Ni que decir tiene que el Papa se ha abalanzado, si me permiten la expresión, a aceptar la dimisión del Obispo.
Estamos ante un hecho de una gravedad inusitada. El escándalo de la pederastia salpica también a las altas esferas de la Iglesia. No van a faltar los que aprovechen la situación para hacer sangre. La ocasión es pintiparada, la sangre se huele y los muchos enemigos de Roma no van a perdonar, de eso no les quepa duda. Los que no tenemos esa inquina contra la Iglesia, y sabemos separar el trigo de la paja, mientras no lamentamos menos profundamente lo ocurrido, hacemos nuestras las valientes palabras del Papa cuando en su Carta Pastoral del 19 de marzo a los obispos irlandeses, se dirigía expresamente a los sacerdotes pederastas en estos términos:
“Habéis traicionado la confianza depositada en vosotros por jóvenes inocentes y por sus padres. Debéis responder de ello ante Dios todopoderoso y ante los tribunales debidamente constituidos. Habéis perdido la estima de la gente de Irlanda y arrojado vergüenza y deshonor sobre vuestros hermanos sacerdotes o religiosos. Los que sois sacerdotes habéis violado la santidad del sacramento del Orden, en el que Cristo mismo se hace presente en nosotros y en nuestras acciones. Además del inmenso daño causado a las víctimas, se ha hecho un daño enorme a la Iglesia y a la percepción pública del sacerdocio y de la vida religiosa.
Os exhorto a examinar vuestra conciencia, a asumir la responsabilidad de los pecados que habéis cometido y a expresar con humildad vuestro pesar. El arrepentimiento sincero abre la puerta al perdón de Dios y a la gracia de la verdadera enmienda. Debéis tratar de expiar personalmente vuestras acciones ofreciendo oraciones y penitencias por aquellos a quienes habéis ofendido. El sacrificio redentor de Cristo tiene el poder de perdonar incluso el más grave de los pecados y de sacar el bien incluso del más terrible de los males. Al mismo tiempo, la justicia de Dios nos pide dar cuenta de nuestras acciones sin ocultar nada. Admitid abiertamente vuestra culpa, someteos a las exigencias de la justicia, pero no desesperéis de la misericordia de Dios".

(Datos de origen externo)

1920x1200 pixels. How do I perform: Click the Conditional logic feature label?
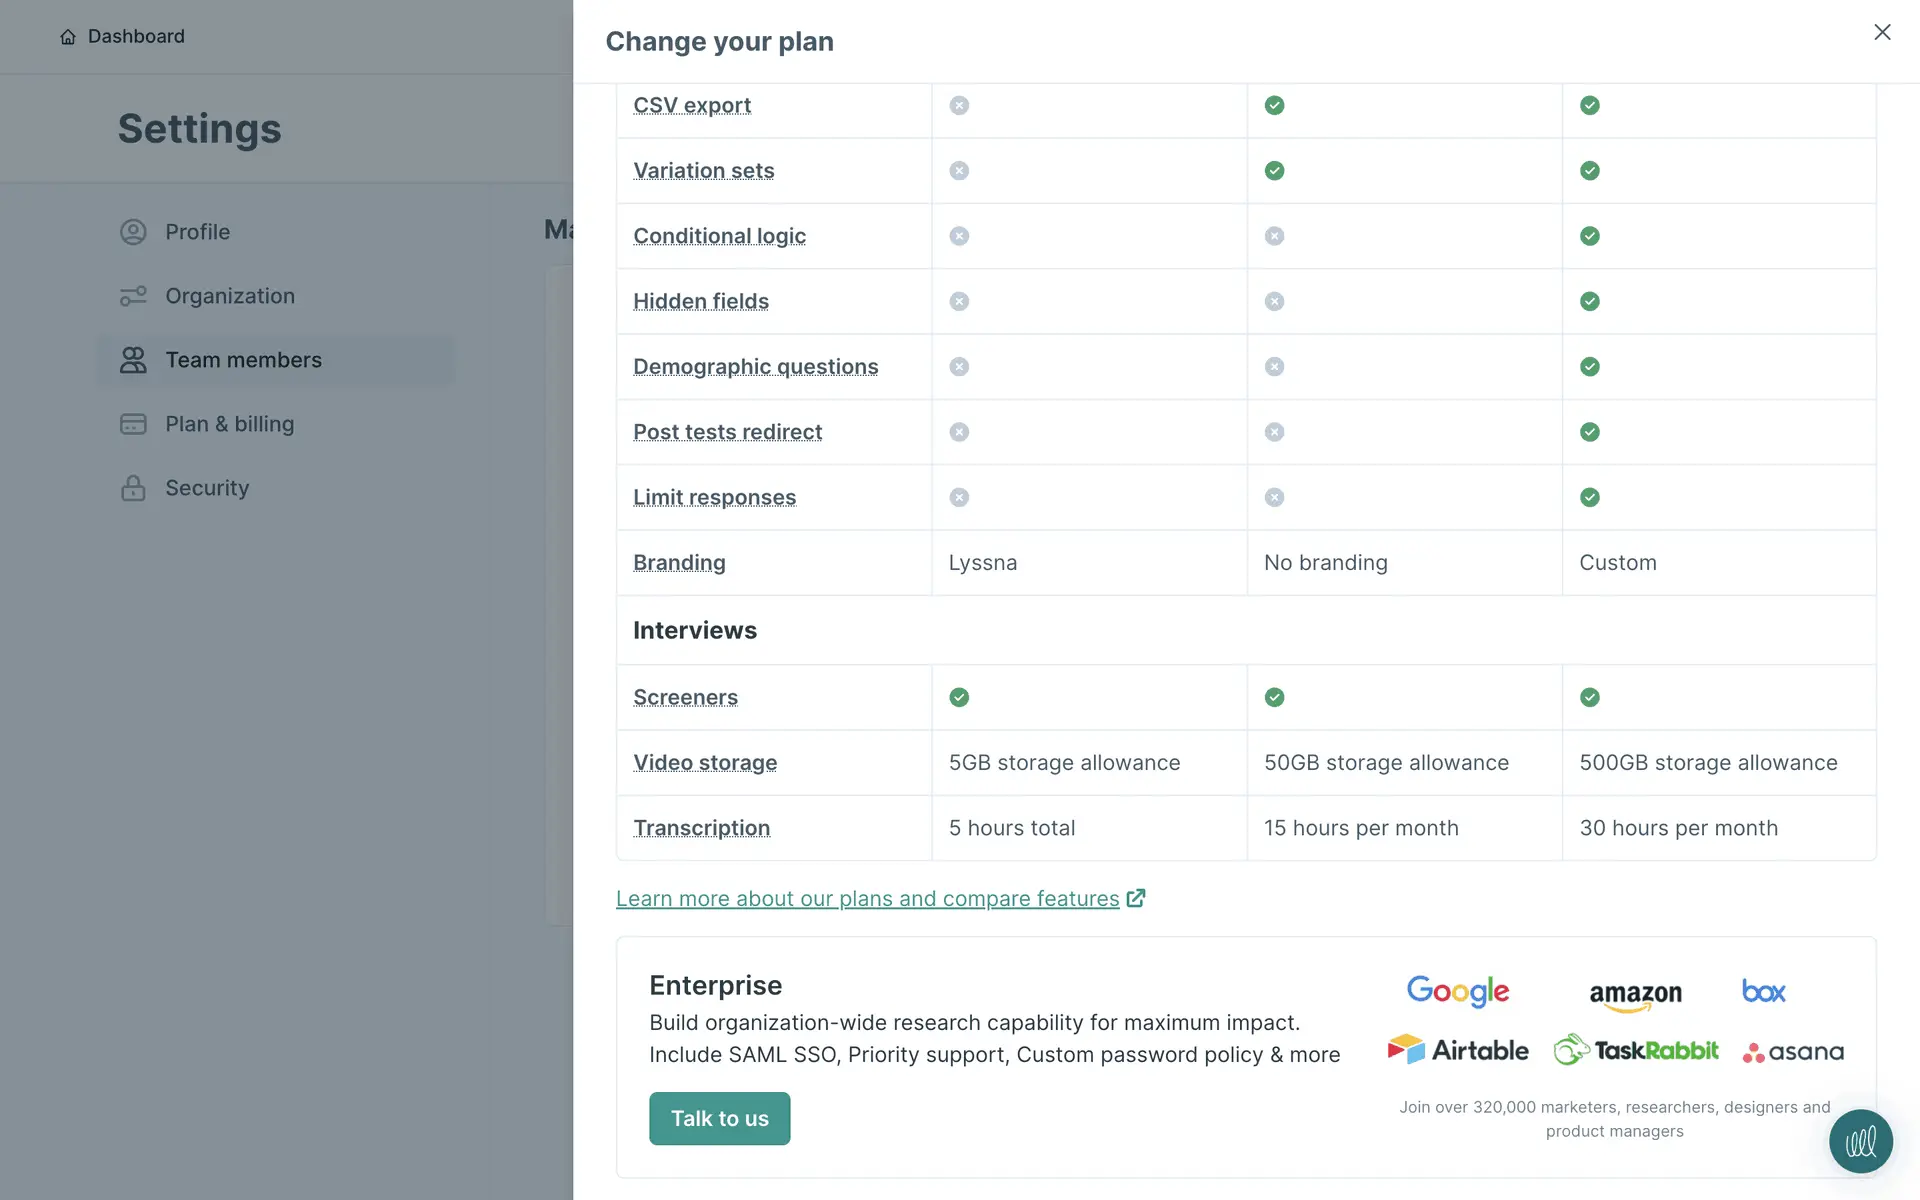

Un llamado que apela a la conciencia de las personas, hasta hacer que todo un Obispo se autoinculpe de un delito antiguo, aparentemente varias décadas, probablemente prescrito desde el punto de vista penal, sin que haya precedido denuncia previa de la víctima, -la cual ni siquiera parece manifestar intención de denunciar-, y que después de reconocer públicamente su culpa inmensa, presente su renuncia.